Ministros, governadores e prefeitos devem renunciar até 4 de abril para concorrer a novos cargos
Os políticos que buscam uma nova posição nas próximas eleições têm um prazo definido para deixar seus atuais cargos. Ministros, governadores e prefeitos que almejam se candidatar a outros postos devem renunciar até o dia 4 de abril, conforme estabelecido pelo Tribunal Superior Eleitoral (TSE).
Esse processo, conhecido como desincompatibilização eleitoral, é uma exigência legal que visa garantir a igualdade de condições durante o período eleitoral.
Além de governantes e ministros, a exigência também se estende a magistrados, secretários estaduais e membros do Tribunal de Contas, tanto da União quanto dos Estados e do Distrito Federal. A regra abrange ainda dirigentes de empresas e fundações públicas, que devem se afastar de suas funções se desejarem concorrer em 2026.

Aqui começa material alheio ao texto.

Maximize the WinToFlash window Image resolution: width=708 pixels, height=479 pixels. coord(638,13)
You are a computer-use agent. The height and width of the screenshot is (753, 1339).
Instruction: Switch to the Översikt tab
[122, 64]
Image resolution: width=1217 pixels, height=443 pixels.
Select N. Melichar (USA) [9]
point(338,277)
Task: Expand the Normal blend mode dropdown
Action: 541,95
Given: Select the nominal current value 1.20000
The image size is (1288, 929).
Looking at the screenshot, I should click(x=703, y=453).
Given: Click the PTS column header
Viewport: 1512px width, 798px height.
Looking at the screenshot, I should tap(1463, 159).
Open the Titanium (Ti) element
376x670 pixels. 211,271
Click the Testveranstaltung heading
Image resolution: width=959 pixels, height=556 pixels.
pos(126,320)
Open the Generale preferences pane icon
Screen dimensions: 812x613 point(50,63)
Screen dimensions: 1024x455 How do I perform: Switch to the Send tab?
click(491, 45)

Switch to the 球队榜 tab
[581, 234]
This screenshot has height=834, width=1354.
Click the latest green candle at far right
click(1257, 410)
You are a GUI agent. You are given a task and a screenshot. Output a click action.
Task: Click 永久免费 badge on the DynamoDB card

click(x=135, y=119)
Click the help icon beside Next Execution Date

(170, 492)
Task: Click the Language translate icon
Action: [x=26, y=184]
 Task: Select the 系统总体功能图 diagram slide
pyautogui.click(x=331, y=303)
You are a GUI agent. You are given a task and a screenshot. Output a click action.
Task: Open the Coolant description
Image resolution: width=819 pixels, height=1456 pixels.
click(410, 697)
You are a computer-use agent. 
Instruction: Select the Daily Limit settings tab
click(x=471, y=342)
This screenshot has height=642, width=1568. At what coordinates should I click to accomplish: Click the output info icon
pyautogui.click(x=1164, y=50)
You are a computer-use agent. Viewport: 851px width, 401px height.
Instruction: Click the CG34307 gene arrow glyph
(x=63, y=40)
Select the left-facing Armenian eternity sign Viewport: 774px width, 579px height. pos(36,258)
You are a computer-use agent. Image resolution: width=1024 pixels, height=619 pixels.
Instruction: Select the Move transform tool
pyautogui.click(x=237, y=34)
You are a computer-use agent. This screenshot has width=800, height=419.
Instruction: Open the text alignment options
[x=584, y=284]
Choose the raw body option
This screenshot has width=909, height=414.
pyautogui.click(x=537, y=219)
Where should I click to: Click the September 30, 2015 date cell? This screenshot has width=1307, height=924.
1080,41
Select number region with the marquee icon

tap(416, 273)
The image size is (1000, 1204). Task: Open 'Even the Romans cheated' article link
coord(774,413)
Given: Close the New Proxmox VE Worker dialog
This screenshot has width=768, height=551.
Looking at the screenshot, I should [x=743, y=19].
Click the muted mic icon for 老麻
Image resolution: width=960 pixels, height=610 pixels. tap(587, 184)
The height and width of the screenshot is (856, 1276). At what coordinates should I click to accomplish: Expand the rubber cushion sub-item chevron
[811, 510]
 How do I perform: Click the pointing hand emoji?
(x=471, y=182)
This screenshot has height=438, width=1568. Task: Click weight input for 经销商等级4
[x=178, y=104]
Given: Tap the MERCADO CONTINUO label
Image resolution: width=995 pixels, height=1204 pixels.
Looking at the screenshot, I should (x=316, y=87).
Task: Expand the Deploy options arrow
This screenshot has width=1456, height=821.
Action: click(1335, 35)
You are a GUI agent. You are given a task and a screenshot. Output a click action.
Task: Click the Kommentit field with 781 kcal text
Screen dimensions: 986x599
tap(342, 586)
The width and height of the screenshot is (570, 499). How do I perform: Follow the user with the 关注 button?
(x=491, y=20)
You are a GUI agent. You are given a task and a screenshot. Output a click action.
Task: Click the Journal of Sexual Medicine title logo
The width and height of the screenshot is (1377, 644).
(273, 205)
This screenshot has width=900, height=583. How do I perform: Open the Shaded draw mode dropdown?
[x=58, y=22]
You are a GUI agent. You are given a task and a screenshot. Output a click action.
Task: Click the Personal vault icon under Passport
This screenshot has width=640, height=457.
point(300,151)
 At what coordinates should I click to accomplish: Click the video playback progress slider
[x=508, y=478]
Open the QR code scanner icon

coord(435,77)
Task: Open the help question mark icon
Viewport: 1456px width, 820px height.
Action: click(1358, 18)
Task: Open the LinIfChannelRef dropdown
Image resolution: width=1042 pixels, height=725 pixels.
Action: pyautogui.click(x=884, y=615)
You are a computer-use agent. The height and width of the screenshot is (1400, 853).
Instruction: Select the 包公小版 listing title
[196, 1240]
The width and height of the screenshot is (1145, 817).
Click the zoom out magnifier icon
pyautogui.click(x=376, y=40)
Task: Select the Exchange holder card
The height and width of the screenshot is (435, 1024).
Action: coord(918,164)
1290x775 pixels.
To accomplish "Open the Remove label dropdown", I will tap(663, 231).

O não cumprimento dessa norma implica na inelegibilidade, ou seja, os candidatos que não se afastarem a tempo não poderão concorrer. Para todos os cargos mencionados, a desincompatibilização deve ocorrer com um mínimo de seis meses de antecedência da data das eleições, programadas para o dia 4 de outubro deste ano.
O TSE esclarece que os prazos de desincompatibilização podem variar conforme o cargo atual e a função que o candidato pretende assumir.
Vale destacar que deputados distritais, federais e senadores que pretendem concorrer à reeleição ou a outros cargos não são obrigados a renunciar aos seus mandatos. O presidente da República, por sua vez, não necessita deixar seu cargo se optar por disputar a reeleição, mas deve seguir as normas de desincompatibilização caso decida concorrer a uma posição diferente.
Para mais informações sobre os prazos e exigências para cada cargo, os interessados podem acessar a seção “serviços eleitorais” no site do TSE: tse.jus.br.